The result being a single output sent back as response causing the mismatch

Error logs

TorchServe Error
stdout MODEL_LOG - model: resnet50-3, number of batch response mismatched, expect: 5, got: 1.

Installation instructions

Followed instructions provided here - https://github.com/pytorch/serve/blob/master/kubernetes/kserve/kserve_wrapper/README.md

Model Packaing

Created a resnet50.mar using default parameters and handler

config.properties

inference_address=http://0.0.0.0:8085/
management_address=http://0.0.0.0:8085/
metrics_address=http://0.0.0.0:8082/
grpc_inference_port=7075
grpc_management_port=7076
enable_envvars_config=true
install_py_dep_per_model=true
enable_metrics_api=true
metrics_format=prometheus
NUM_WORKERS=1
number_of_netty_threads=4
job_queue_size=10
model_store=/mnt/models/model_store
model_snapshot={"name":"startup.cfg","modelCount":1,"models":{"resnet50": {"1.0": {"defaultVersion": true,"marName": "resnet50.mar","minWorkers": 6,"maxWorkers": 6,"batchSize": 16,"maxBatchDelay": 200,"responseTimeout": 2000}}}}

Versions

Name: kserve
Version: 0.10.0

Name: torch
Version: 1.13.1+cu117

Name: torchserve
Version: 0.7.1

Repro instructions

Followed instructions provided here - https://github.com/pytorch/serve/blob/master/kubernetes/kserve/kserve_wrapper/README.md

run the kserve_wrapper main.py and hit multiple curl infer request for v2 protocol

Command used -
seq 1 10 | xargs -n1 -P 5 curl -H "Content-Type: application/json" --data @input_bytes.json http://0.0.0.0:8080/v2/models/resnet50/infer

Possible Solution

Changes required to handle Torchserve batched inputs and generate output for all the requests initiated by TorchServe

Changes are need in parse_input() and format_output() methods in kservev2.py

jagadeeshi2i · 2023-02-24T12:19:32Z

@gavrishp Both envelopes needs fix for KServe 0.10 and v2 protocol has 2 examples one with bytes input and another with tensor input. Let me know what are you working on. I can take up the remaining.

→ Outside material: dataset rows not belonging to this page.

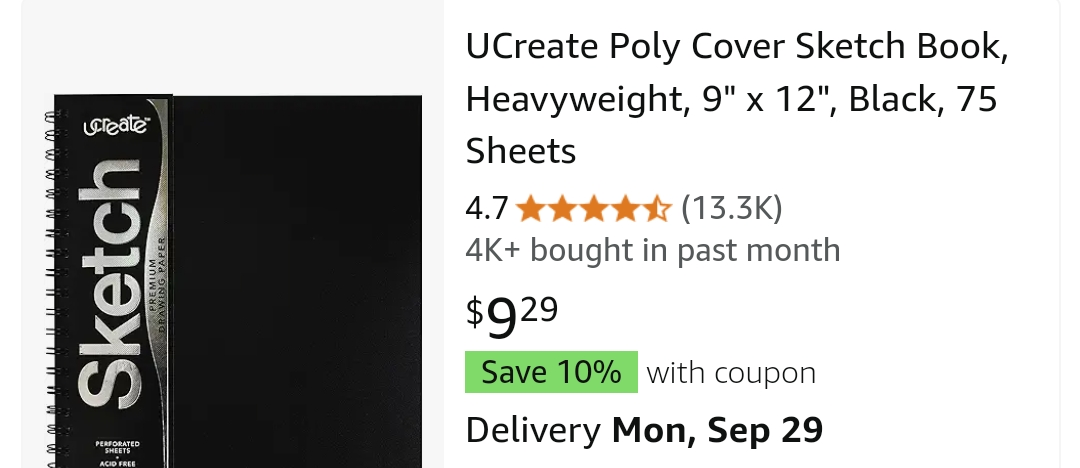Click the "Sheets" word in the product title
Image resolution: width=1080 pixels, height=468 pixels.
(x=521, y=152)
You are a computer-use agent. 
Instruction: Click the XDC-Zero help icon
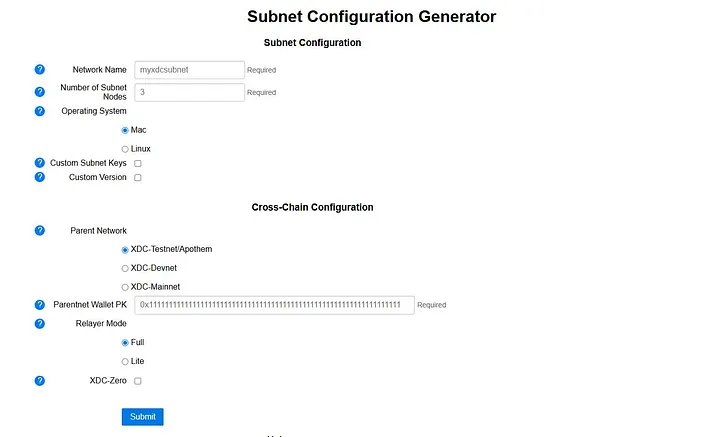40,381
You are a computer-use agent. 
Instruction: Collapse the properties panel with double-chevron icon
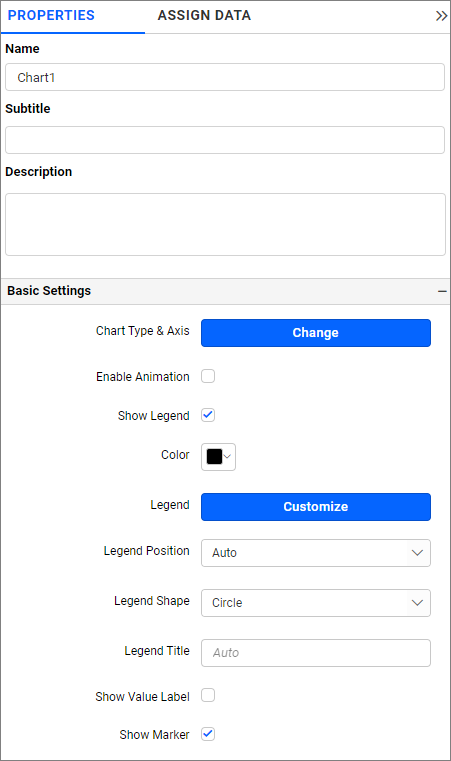click(x=441, y=16)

gavrissh · 2023-02-24T13:12:05Z

@jagadeeshi2i I can take the v2 protocol changes.

There's one use case, I need inputs for.
As Kserve supports batching within a single request.
Request Example -

{
  "inputs": [
    {
      "name": "input-0",
      "shape": [37],
      "datatype": "INT64",
      "data": [66, 108, 111, 111, 109]
    },
    {
      "name": "input-0",
      "shape": [37],
      "datatype": "INT64",
      "data": [66, 108, 111, 111, 109]
    }
  ]
}

Response for the above example is

{
  "model_name":"resnet50",
  "model_version":"3.0",
  "id":"c0229ab0-f157-4917-974a-93646a51a57d",
  "parameters":null,
  "outputs":[
    {
      "name":"predict",
      "shape":[],
      "datatype":"BYTES",
      "parameters":null,
      "data":[2]
    },
    {
      "name":"predict",
      "shape":[],
      "datatype":"BYTES",
      "parameters":null,
      "data":[2]
    }
  ]
}

But with torchserve batching of multiple requests, as the handler postprocess output would return list of outputs. Might also need to hold some additional state to keep track of which input came from which request_id right?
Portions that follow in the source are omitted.